REQUIRED WORK => Wherever a line in the records below contains "computer", copy that line.

INPUT FOR THIS TASK =>
BEGIN

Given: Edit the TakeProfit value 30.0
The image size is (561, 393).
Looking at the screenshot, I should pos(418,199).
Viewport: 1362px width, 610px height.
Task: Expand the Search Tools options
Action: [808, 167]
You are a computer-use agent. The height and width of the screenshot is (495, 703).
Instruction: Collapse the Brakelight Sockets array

END
BEGIN

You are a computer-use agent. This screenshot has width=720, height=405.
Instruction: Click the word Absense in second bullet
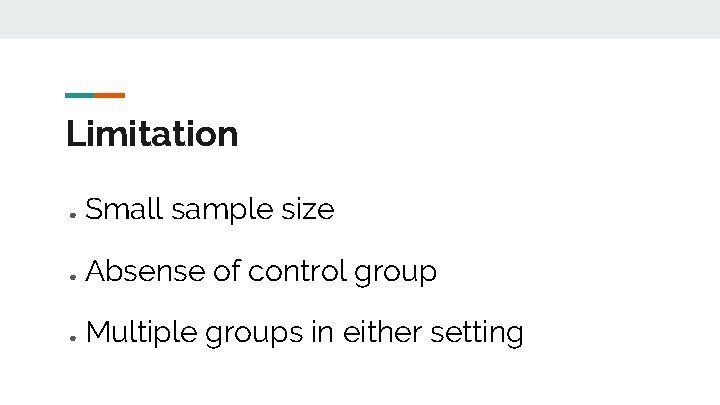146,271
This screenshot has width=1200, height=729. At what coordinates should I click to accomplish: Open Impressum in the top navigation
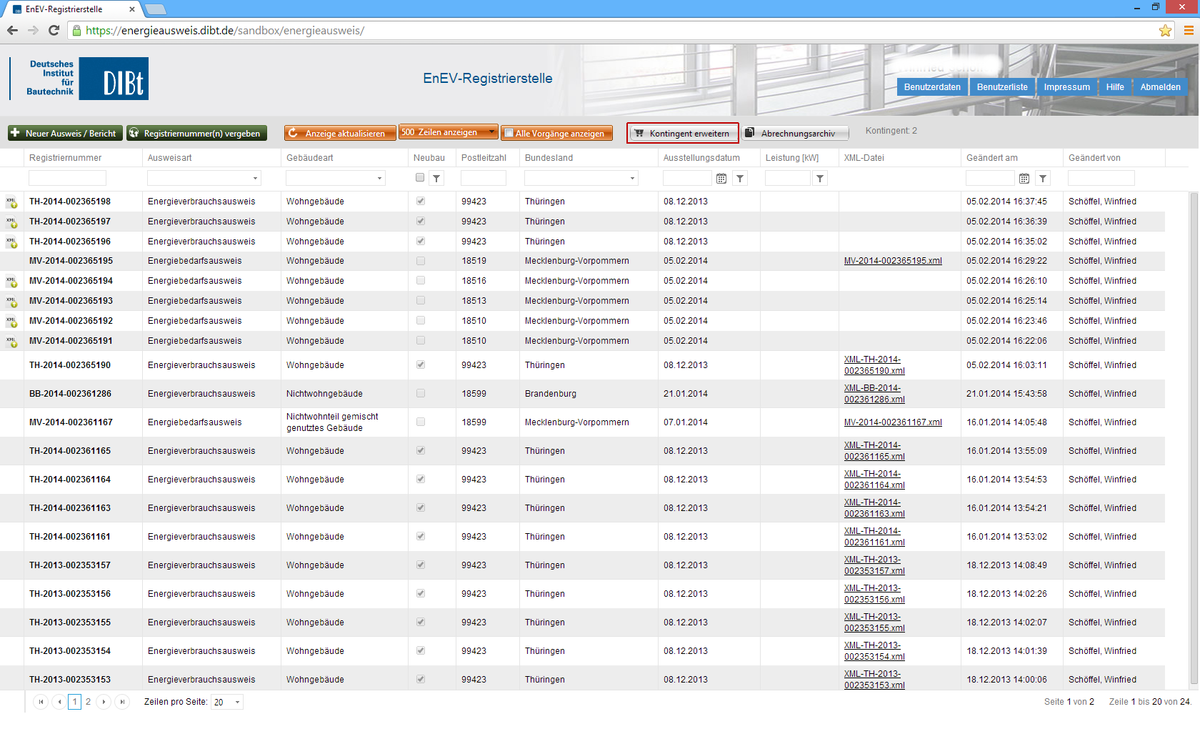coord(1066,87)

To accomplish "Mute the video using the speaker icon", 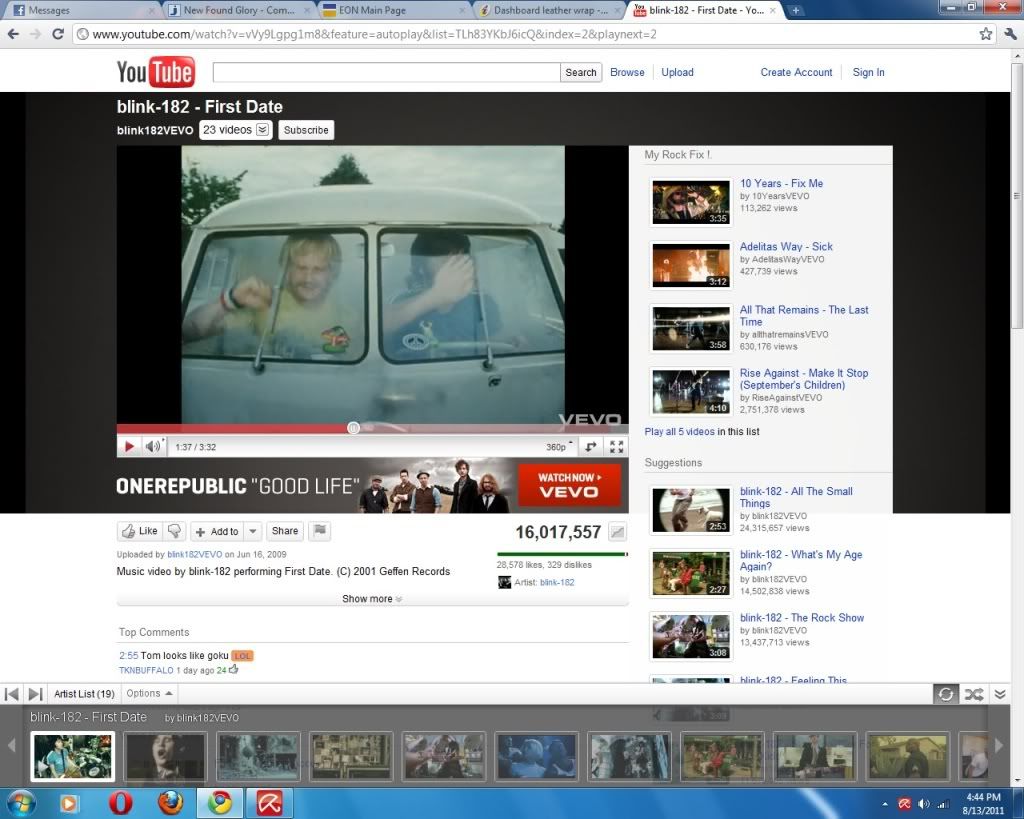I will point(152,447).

END
BEGIN

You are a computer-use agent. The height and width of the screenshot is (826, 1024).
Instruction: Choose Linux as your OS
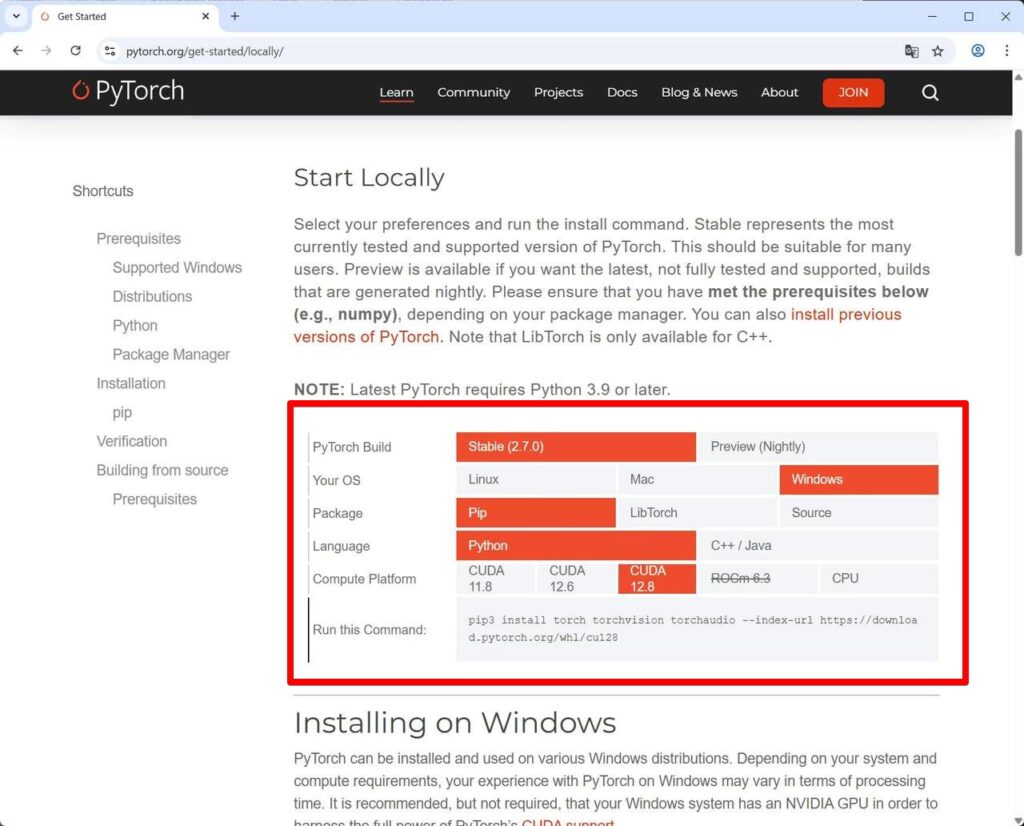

END

RESPONSE =>
You are a computer-use agent. The height and width of the screenshot is (495, 703).
You are a computer-use agent. This screenshot has width=720, height=405.
You are a computer-use agent. The height and width of the screenshot is (826, 1024).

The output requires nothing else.